_MATERIAL PROVIDED_.
▼

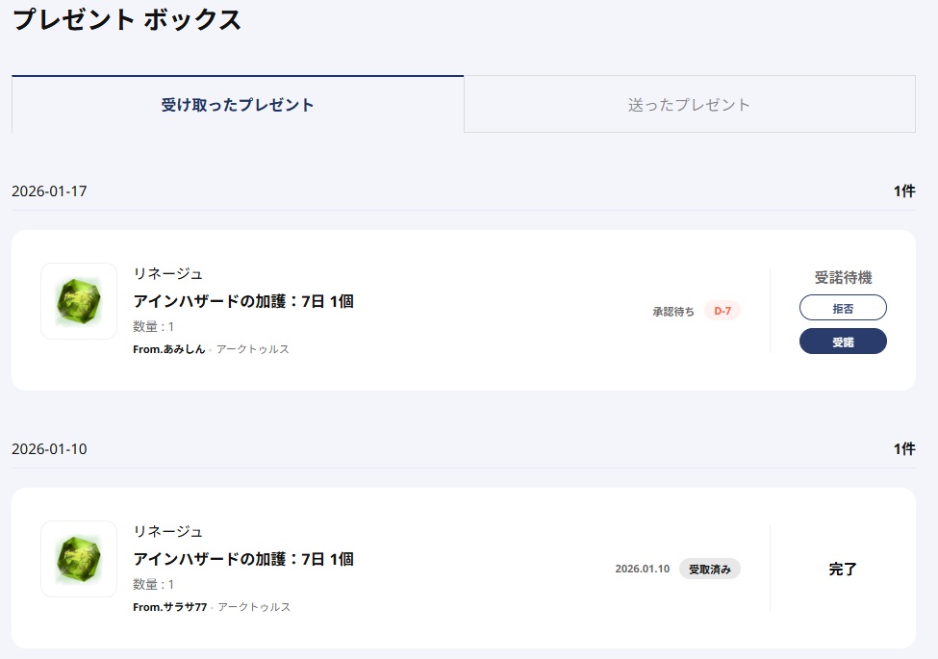938x659 pixels.
Task: Click the green gem icon from あみしん's gift
Action: pos(79,301)
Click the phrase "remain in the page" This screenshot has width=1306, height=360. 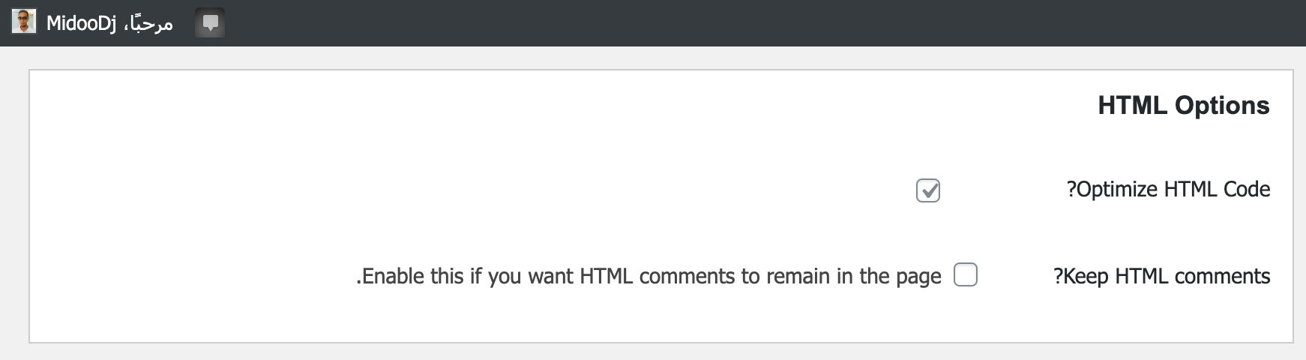pos(863,277)
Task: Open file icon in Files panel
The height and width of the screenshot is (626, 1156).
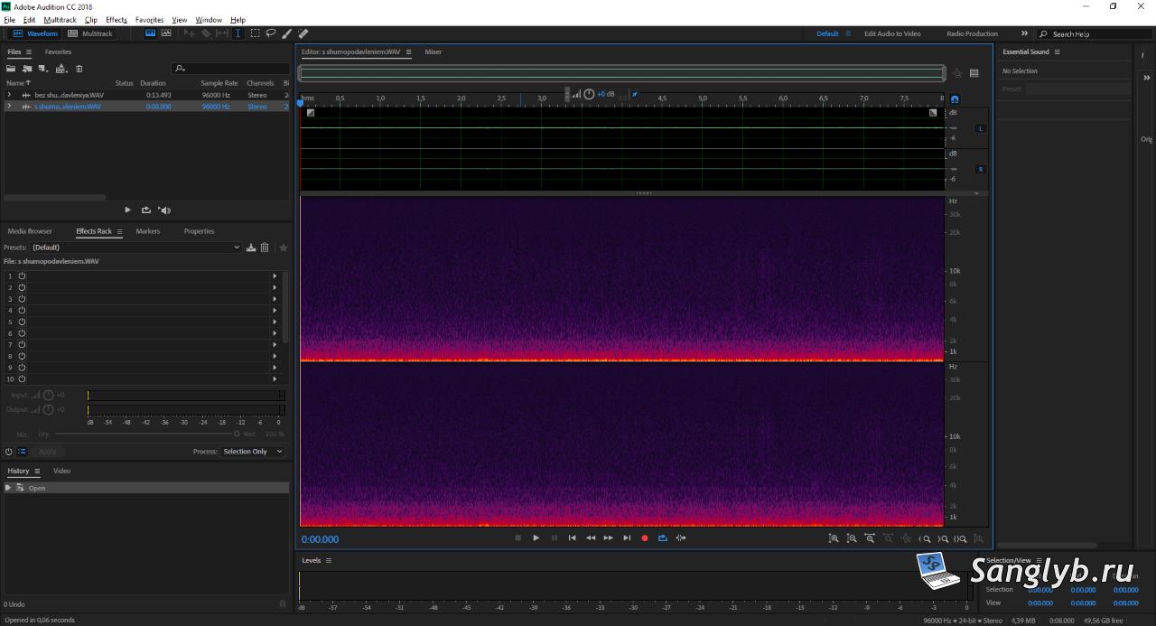Action: point(11,69)
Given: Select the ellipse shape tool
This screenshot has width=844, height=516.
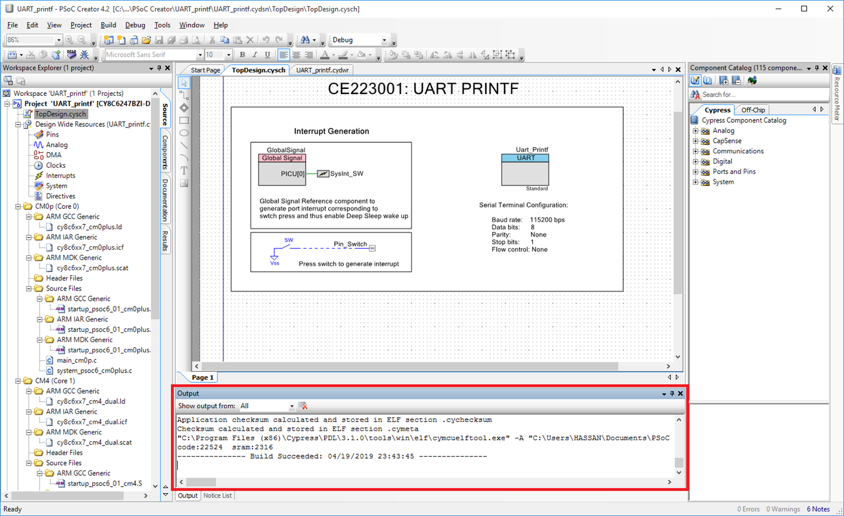Looking at the screenshot, I should (x=184, y=133).
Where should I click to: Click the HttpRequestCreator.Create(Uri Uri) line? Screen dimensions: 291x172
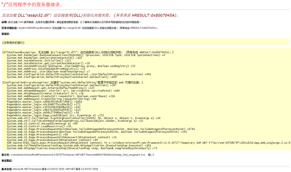(x=45, y=94)
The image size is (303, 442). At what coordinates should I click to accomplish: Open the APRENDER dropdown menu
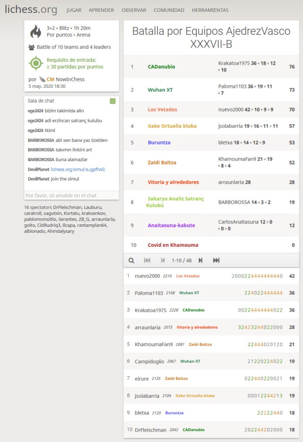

▲

_TASK DETAILS_. Excluding pictures, copy exactly the lines from the line containing "Given: Select the ellipse shape tool" through the last line of the data, inclusive.

_TASK RESULT_.
Given: Select the ellipse shape tool
This screenshot has width=844, height=516.
Looking at the screenshot, I should (x=184, y=133).
Where should I click to: Click the HttpRequestCreator.Create(Uri Uri) line? Screen dimensions: 291x172
(x=45, y=94)
The image size is (303, 442). At what coordinates should I click to accomplish: Open the APRENDER dropdown menu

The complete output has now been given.